BEGIN RECORD EXCERPTS

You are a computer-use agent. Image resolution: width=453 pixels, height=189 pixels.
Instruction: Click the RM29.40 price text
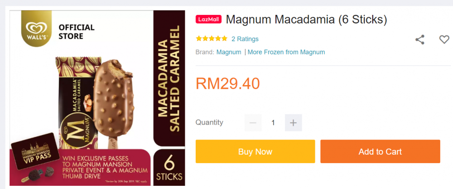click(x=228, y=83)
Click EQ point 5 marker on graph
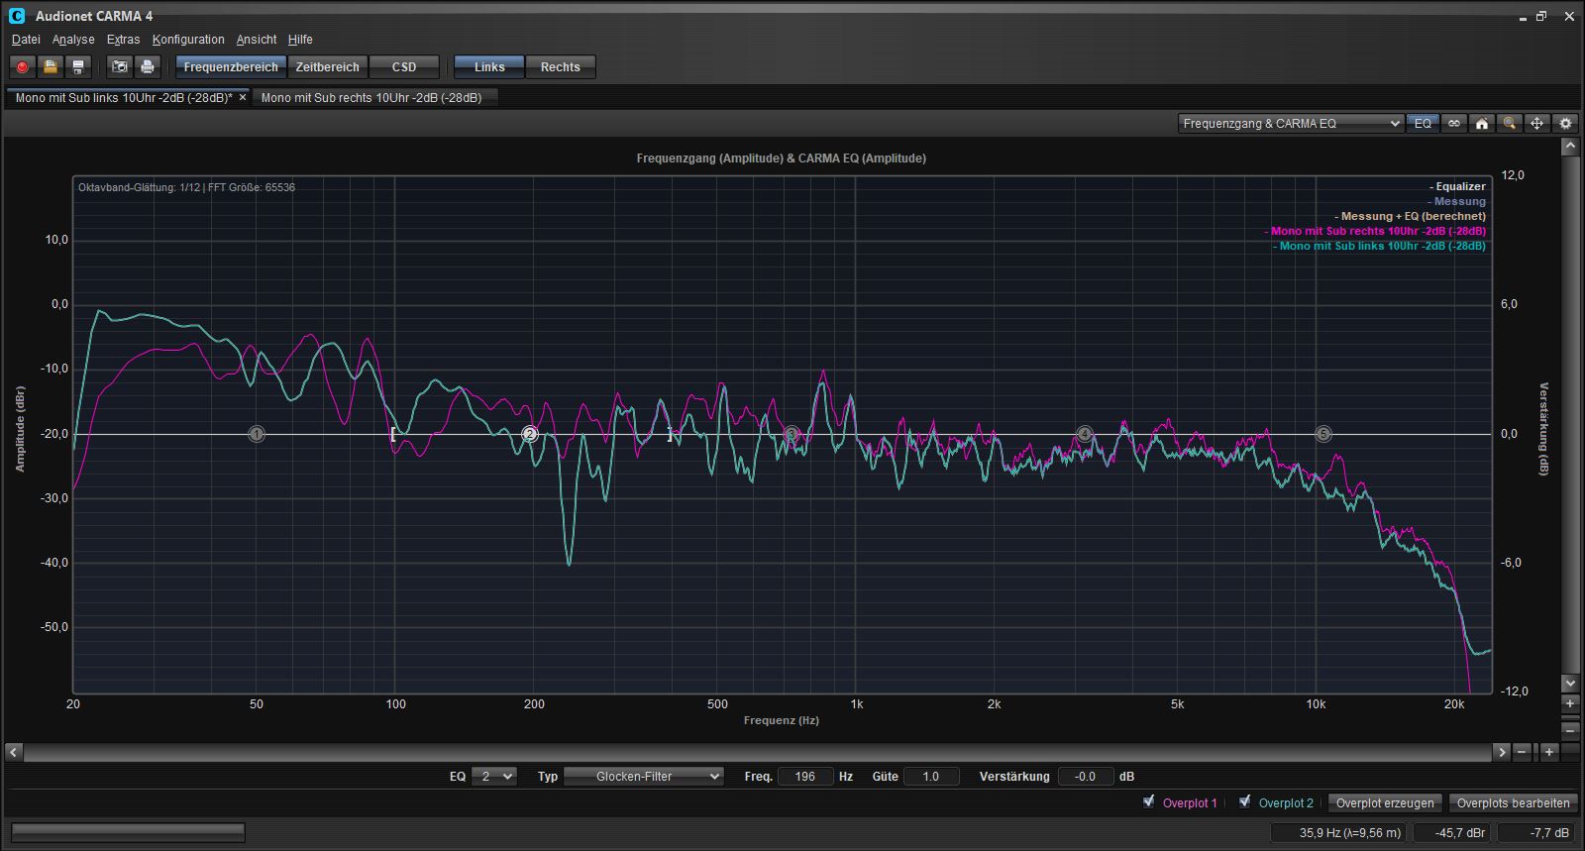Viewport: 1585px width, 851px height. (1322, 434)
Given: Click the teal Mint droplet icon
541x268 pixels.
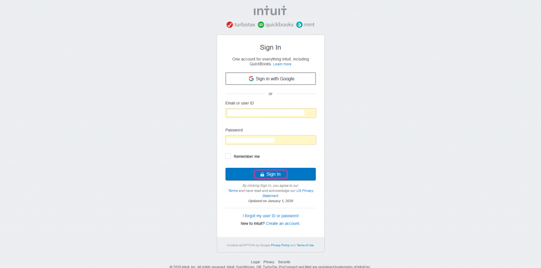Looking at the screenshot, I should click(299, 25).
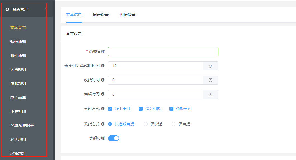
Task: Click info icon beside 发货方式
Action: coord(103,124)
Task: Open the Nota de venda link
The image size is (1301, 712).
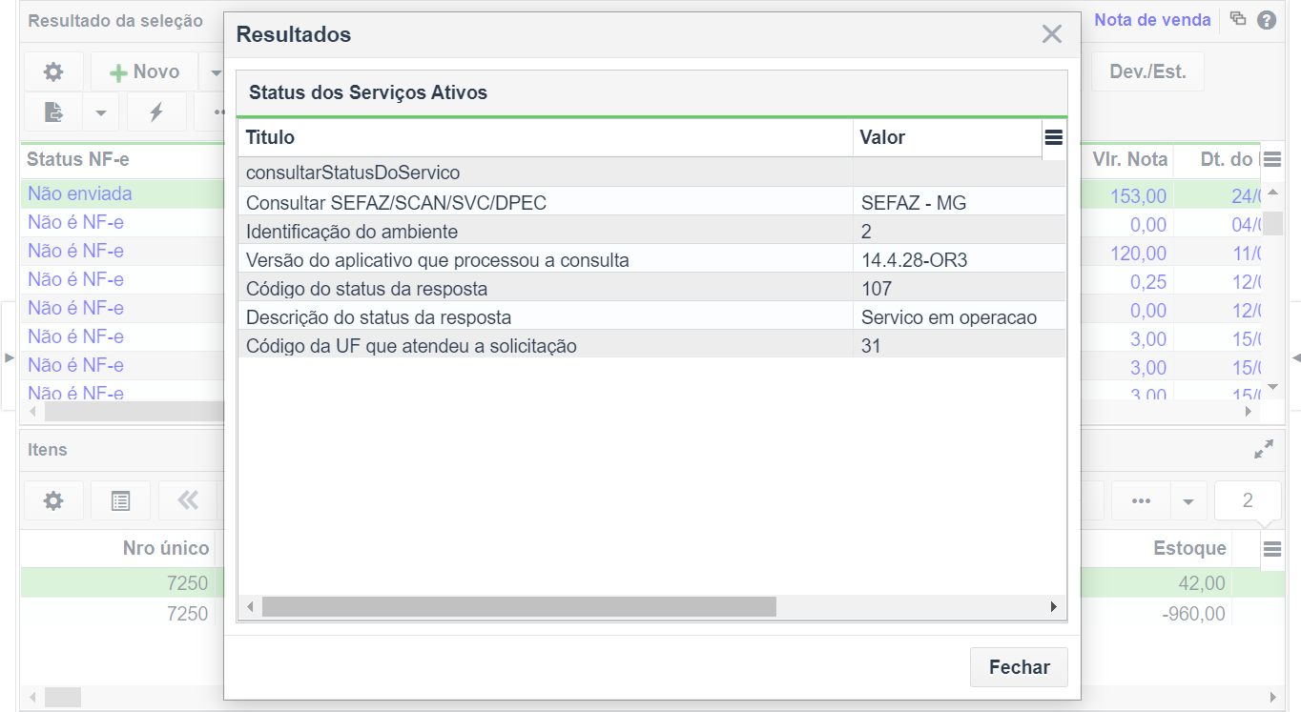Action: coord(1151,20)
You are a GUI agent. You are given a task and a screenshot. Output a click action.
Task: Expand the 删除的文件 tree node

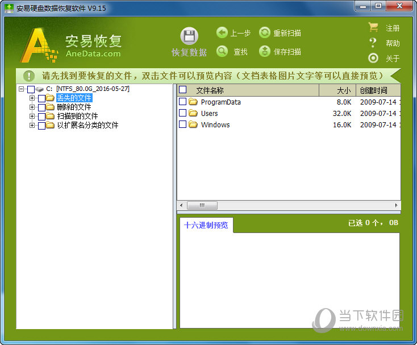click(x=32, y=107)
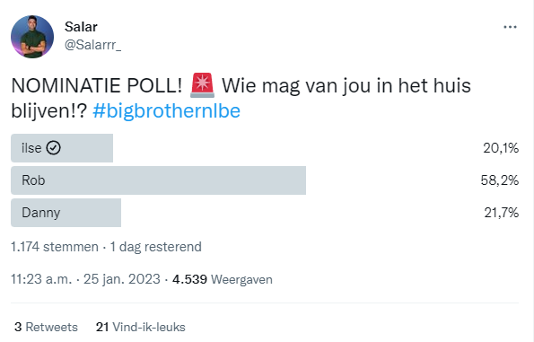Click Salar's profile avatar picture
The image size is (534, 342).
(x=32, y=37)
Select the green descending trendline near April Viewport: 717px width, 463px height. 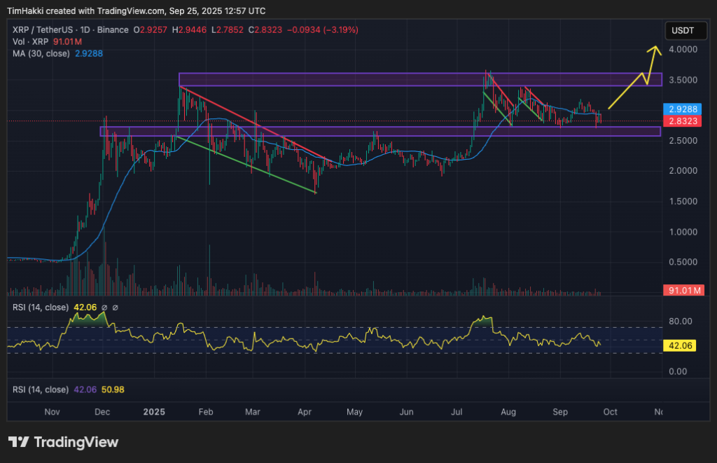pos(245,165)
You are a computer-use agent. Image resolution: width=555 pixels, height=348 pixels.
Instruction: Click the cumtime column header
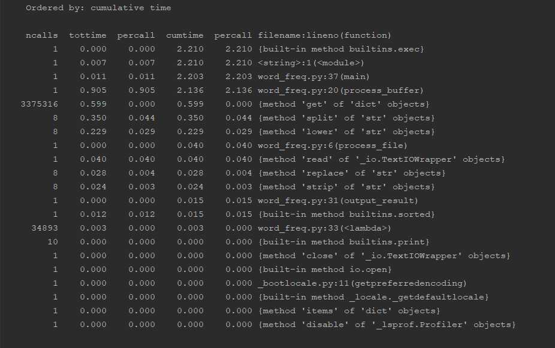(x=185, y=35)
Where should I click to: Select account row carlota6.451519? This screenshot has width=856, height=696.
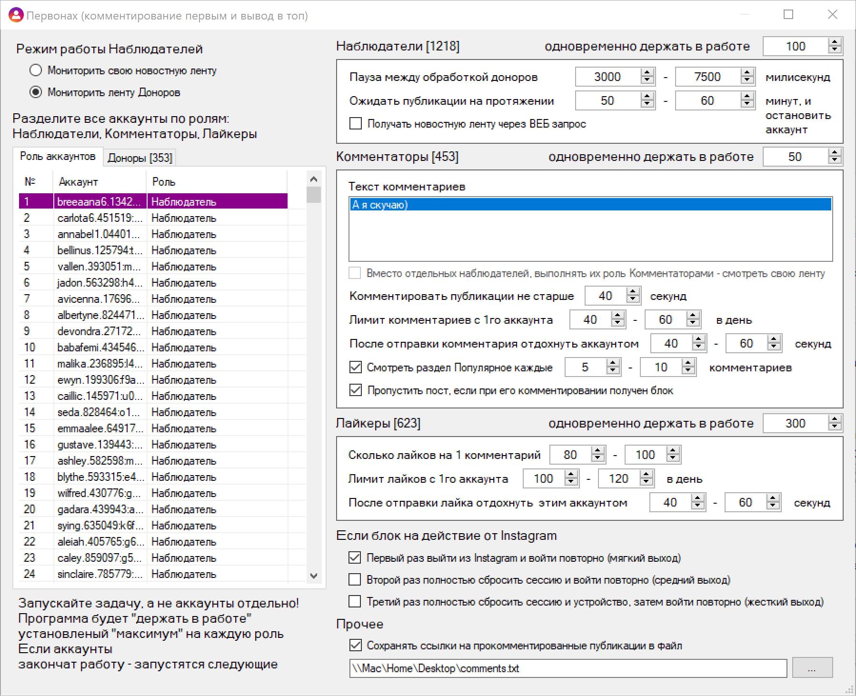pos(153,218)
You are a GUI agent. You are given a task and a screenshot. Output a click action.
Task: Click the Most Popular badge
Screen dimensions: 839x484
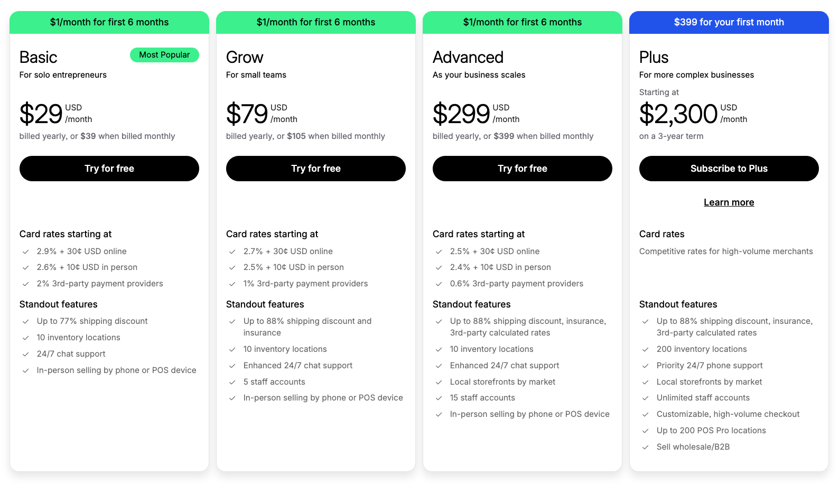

END RECORD EXCERPTS

▶ WHAT YOU WILL DO:
The expected result is every line above containing the string "computer".

▶ ANSWER FOR THIS EXERCISE:
You are a computer-use agent. Image resolution: width=453 pixels, height=189 pixels.
You are a computer-use agent. Image resolution: width=555 pixels, height=348 pixels.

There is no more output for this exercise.